The house was built in late 1870s but surprisingly it is still kept in immaculate condition. Upon stepping into the restaurant, a friendly waitress offered to take our wet coats off and safely stored in the cloakroom. It is a lot smaller than I expected, with the kitchen occupied 1/3 of the floor space and a small bar to the right, every inch left on the floor are fitted with dining chairs and tables.
John and Peter G arrived soon after along with Brad from Positively Welling Tourism and David from Hutt Valley City Council. Six of us were a tight squeeze at possibly the largest table in the restaurant by the window. We were offered complimentary anchovies puff pastry sticks as starter while perusing the menu. They are incredibly delicious, the puffy sticks were flaky and buttery while the salty anchovies embedded inside were extremely addictive, perfect snack for dinner parties.
The WOAP set menu at Boulcott was designed where diners get to try their signature dishes, they called it, BSB Classic. The entree was their signature Gremolata-crumbed calamari. The bite size crumbed calamari pieces were soft and tender, served with a tangy tartare sauce, and a wedge of lemon for the extra zing.
John decided to go with A la carte and his entree of pork rillette macaroni was not exactly what he'd expected. While the bowl of macaroni pasta coated in Gruyere cheese didn't really leave much to imagination, we were more fascinated by the crumbed free range egg on top that deep fried to a crispy exterior while the yolk is still runny on the inside.
Our lamb shanks from the WOAP set menu was more promising. Another BSB Classic, a massive hunk of shank had been slow cooked until it is falls-off-the-bone tender, elegantly sat on a bed of buttery pomme puree, the richness of the lamb was lifted by the minted peas, which were so tiny, popped in the mouth with much refreshing sweetness, while the soft lentils added texture.
The wild mushroom risotto was another option for the vegetarian from the WOAP menu, the perfect comfort food for the wintery rainy Wellington weather. The risotto rice is fat and not mushy, cooked in aromatic rich stock infused with wild mushroom for that earthy nutty flavour.

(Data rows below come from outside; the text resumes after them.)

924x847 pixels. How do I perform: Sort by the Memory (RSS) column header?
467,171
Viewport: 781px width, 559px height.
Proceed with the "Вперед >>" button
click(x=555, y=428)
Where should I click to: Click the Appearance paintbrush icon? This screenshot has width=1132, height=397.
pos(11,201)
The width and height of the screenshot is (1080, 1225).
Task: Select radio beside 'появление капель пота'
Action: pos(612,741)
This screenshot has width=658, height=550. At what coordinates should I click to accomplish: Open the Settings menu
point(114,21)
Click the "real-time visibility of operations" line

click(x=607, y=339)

Helen's venison and boudin noir is in dire need of some greens. She found the venison was a little chewy from the gristle, but we absolutely adored the puck size black pudding, pungently earth infused with a concoction of herbs and spices. The wonton-like deep fried chestnut ravioli was crunchy and the sweetness of the chestnut paste worked really well with the black pudding.

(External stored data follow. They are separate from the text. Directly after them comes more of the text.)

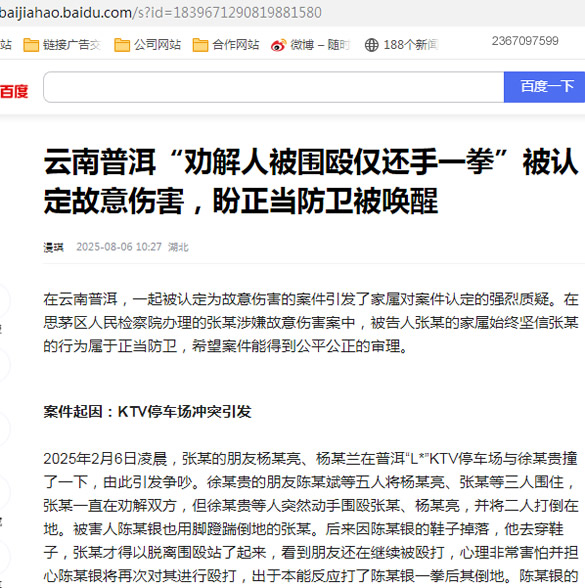The width and height of the screenshot is (585, 588).
Task: Click the Weibo logo icon in bookmarks bar
Action: click(x=279, y=45)
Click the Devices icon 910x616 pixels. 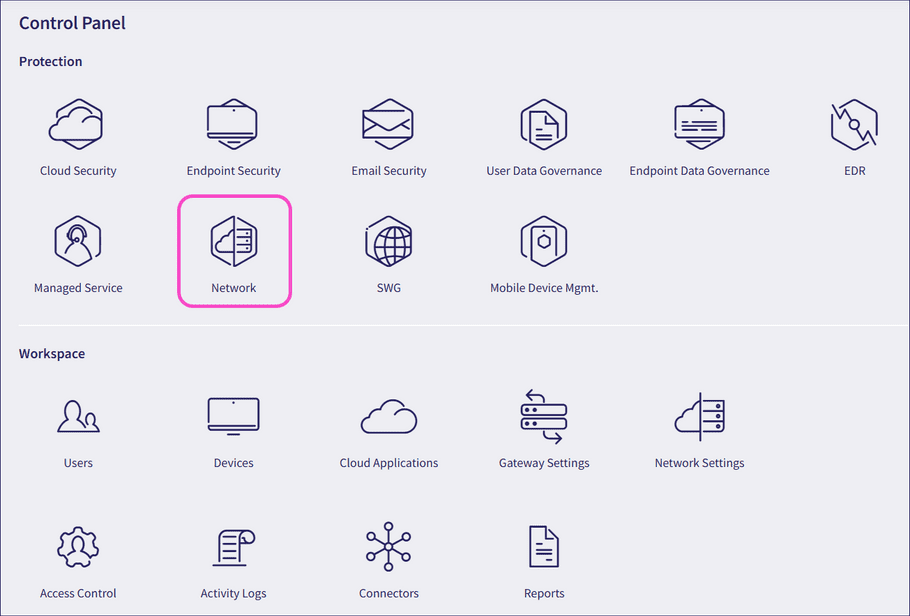(233, 415)
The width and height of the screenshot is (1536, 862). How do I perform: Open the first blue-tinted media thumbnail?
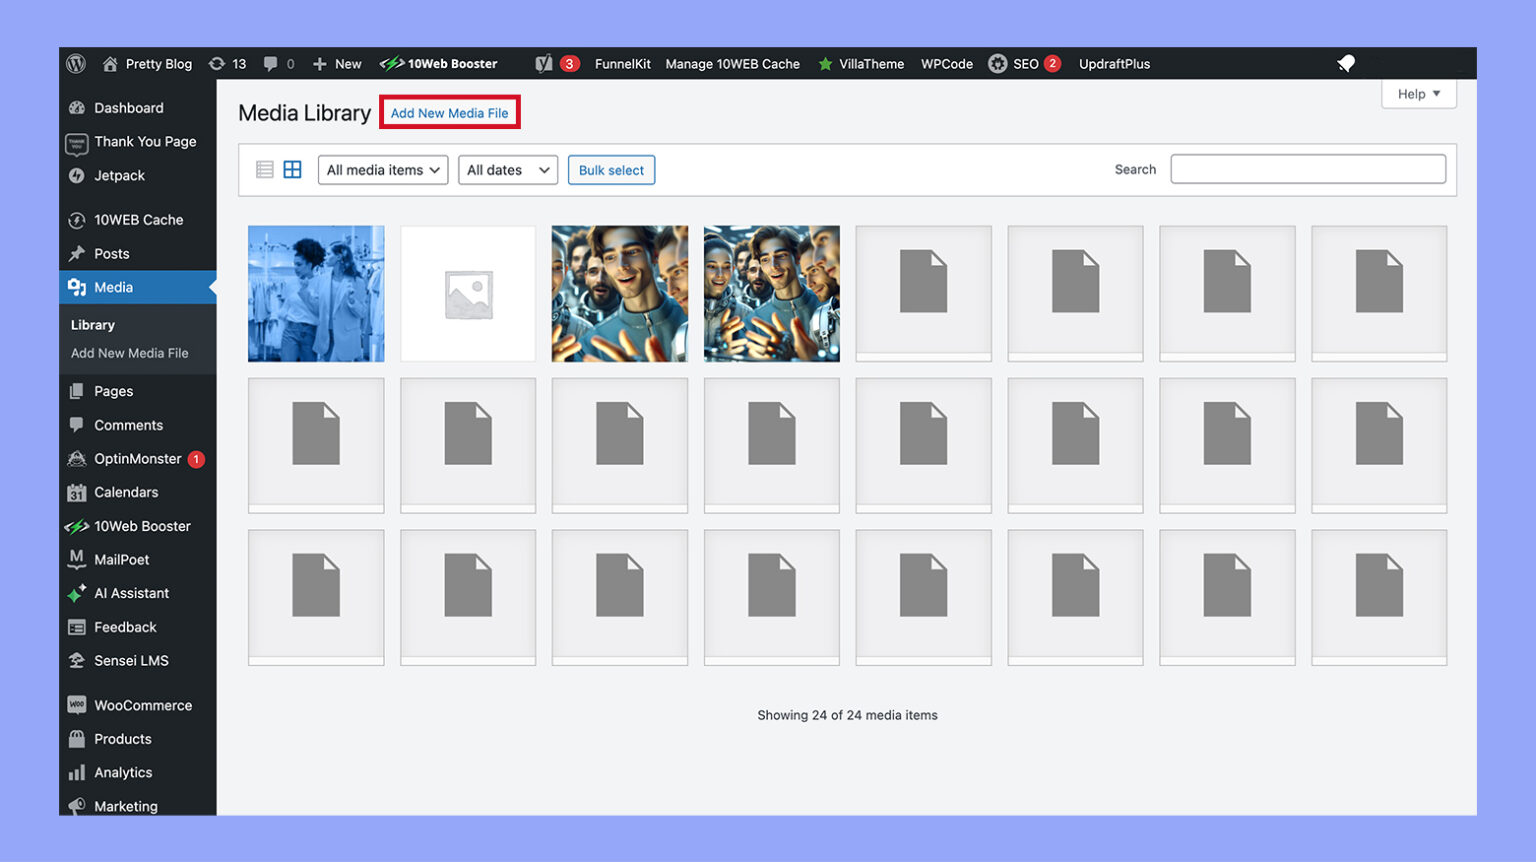click(x=315, y=293)
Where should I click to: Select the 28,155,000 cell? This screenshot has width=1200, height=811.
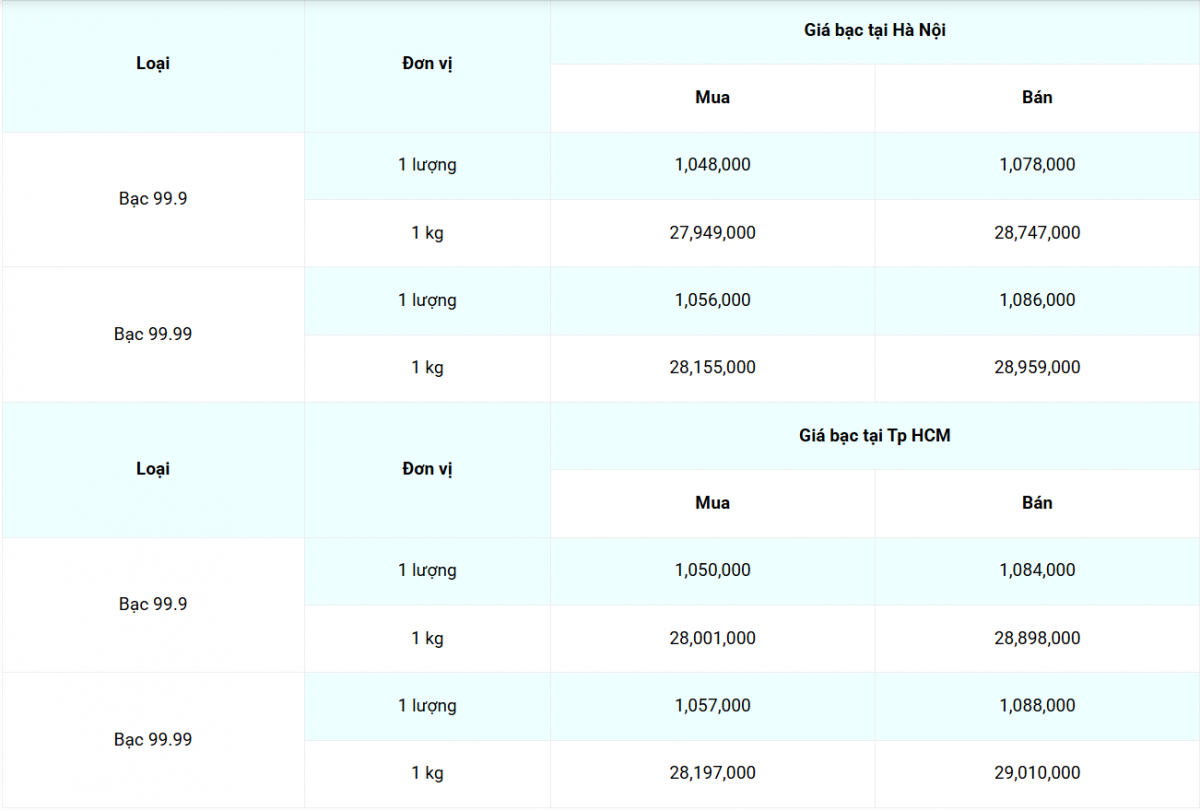tap(712, 368)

After our first taste of the boozy ice cream that paired with the citron tarte, we were hooked and wanting more. It turned into a guessing game as we couldn't out what the flavour was, until the waitress came back and explained that it was Grand Marnier ice cream with candied zest. It was incredible! The citron tart was tangy with a classic smooth wobbly custard on a crusty based, a rectangular slab of mandarin jelly on the side to cut through the richness.
Not all of us went with the same dessert from the WOAP menu. The rhubarb crumble was a comforting dessert, piping hot rhubarb stalks were soft with a welcoming tartness, hidden underneath a layer of sweet oat crumble, accompanied by a scoop of burnt brown butter ice cream that is rich with sweet caramel flavour.

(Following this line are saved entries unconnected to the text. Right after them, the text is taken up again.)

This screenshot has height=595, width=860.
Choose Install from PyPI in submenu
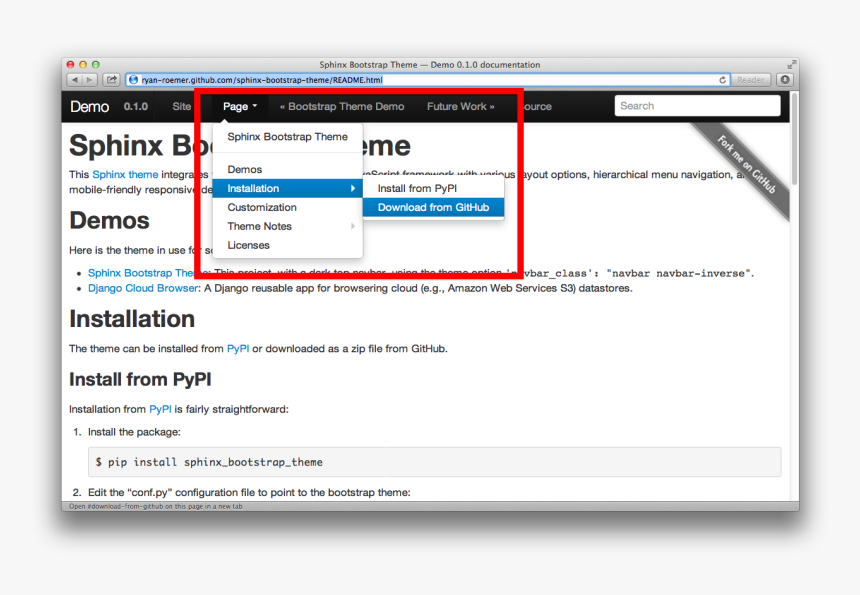point(417,188)
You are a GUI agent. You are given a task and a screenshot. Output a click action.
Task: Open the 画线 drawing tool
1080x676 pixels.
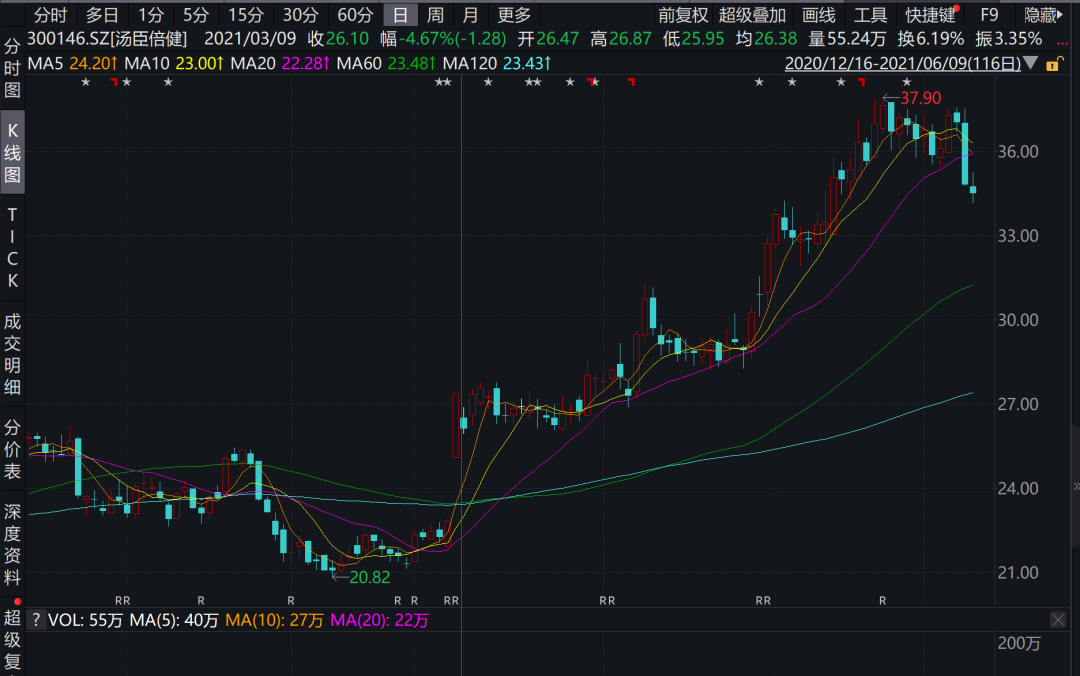click(x=819, y=15)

John's addiction of creme brulee is inevitable and ordered again this evening. Another BSB Classic, a simple smooth vanilla custard was concealed beneath a toffee layer. I could just see John really enjoying it by cracking the top into toffee shards and dig deep with a spoon and fetched out a huge dollop of rich custard with glee. Few slices of poached quinces on the side to counterbalance the richness of the brulee.
By the time we finished our meal, the rain had stopped and the night was still young, our little team of 'awesome foursome' decided to push on for more booze and sweets downtown. I swear it was all for research purposes but I will have to leave it till next post.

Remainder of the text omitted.